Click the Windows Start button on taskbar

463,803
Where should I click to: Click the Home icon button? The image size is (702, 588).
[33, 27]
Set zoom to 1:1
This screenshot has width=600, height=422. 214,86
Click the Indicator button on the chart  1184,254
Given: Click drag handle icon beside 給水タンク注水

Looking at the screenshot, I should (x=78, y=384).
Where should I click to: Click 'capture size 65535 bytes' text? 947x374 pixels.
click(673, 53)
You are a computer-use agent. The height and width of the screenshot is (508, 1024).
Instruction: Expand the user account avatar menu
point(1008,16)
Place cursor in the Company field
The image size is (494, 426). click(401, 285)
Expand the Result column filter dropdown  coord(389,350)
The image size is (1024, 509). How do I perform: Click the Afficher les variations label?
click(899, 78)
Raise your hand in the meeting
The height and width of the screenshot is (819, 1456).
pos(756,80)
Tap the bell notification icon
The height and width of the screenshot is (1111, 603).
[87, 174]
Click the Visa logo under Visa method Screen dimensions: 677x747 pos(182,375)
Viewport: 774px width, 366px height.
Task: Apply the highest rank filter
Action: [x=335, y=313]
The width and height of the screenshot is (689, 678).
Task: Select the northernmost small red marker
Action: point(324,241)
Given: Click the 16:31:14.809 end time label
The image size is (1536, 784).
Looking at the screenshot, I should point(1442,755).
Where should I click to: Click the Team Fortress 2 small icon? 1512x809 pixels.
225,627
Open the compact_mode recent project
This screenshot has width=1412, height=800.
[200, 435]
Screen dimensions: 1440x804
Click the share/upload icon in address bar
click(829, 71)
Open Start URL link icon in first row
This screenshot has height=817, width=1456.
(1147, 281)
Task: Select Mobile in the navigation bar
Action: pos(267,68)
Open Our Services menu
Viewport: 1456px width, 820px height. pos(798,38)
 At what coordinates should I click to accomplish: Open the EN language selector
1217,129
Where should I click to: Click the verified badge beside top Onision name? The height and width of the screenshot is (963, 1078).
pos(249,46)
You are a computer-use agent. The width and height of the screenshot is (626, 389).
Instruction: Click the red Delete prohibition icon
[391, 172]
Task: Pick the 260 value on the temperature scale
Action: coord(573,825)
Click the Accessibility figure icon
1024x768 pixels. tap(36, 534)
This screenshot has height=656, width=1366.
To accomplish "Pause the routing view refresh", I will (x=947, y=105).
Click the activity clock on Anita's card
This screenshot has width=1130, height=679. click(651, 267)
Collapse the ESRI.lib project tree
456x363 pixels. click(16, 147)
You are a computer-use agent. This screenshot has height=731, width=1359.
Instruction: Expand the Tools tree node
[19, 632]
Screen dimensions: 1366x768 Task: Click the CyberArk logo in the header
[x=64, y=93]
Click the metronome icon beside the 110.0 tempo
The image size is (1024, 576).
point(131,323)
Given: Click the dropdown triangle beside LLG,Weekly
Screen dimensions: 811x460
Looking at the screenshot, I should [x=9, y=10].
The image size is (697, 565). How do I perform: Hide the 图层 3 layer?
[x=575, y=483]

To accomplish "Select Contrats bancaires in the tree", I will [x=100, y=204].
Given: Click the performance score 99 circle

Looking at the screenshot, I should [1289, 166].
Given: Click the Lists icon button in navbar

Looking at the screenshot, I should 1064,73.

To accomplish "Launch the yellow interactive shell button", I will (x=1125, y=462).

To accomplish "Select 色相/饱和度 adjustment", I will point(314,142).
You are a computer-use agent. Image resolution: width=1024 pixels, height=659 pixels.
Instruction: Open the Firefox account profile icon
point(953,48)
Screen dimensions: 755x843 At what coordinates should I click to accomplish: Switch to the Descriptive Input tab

→ TASK DETAILS: Each line from the first line of the listing through the line with "Given: Click the 16:31:14.809 end time label" must be output exactly, both ends included, and no other line may appear.

→ EXERCISE SOLUTION:
Click the Windows Start button on taskbar

463,803
Where should I click to: Click the Home icon button? The image size is (702, 588).
[33, 27]
Set zoom to 1:1
This screenshot has width=600, height=422. 214,86
Click the Indicator button on the chart  1184,254
Given: Click drag handle icon beside 給水タンク注水

Looking at the screenshot, I should (x=78, y=384).
Where should I click to: Click 'capture size 65535 bytes' text? 947x374 pixels.
click(673, 53)
You are a computer-use agent. The height and width of the screenshot is (508, 1024).
Instruction: Expand the user account avatar menu
point(1008,16)
Place cursor in the Company field
The image size is (494, 426). click(401, 285)
Expand the Result column filter dropdown  coord(389,350)
The image size is (1024, 509). How do I perform: Click the Afficher les variations label?
click(899, 78)
Raise your hand in the meeting
The height and width of the screenshot is (819, 1456).
pos(756,80)
Tap the bell notification icon
The height and width of the screenshot is (1111, 603).
[87, 174]
Click the Visa logo under Visa method Screen dimensions: 677x747 pos(182,375)
Viewport: 774px width, 366px height.
Task: Apply the highest rank filter
Action: [x=335, y=313]
The width and height of the screenshot is (689, 678).
Task: Select the northernmost small red marker
Action: point(324,241)
Given: Click the 16:31:14.809 end time label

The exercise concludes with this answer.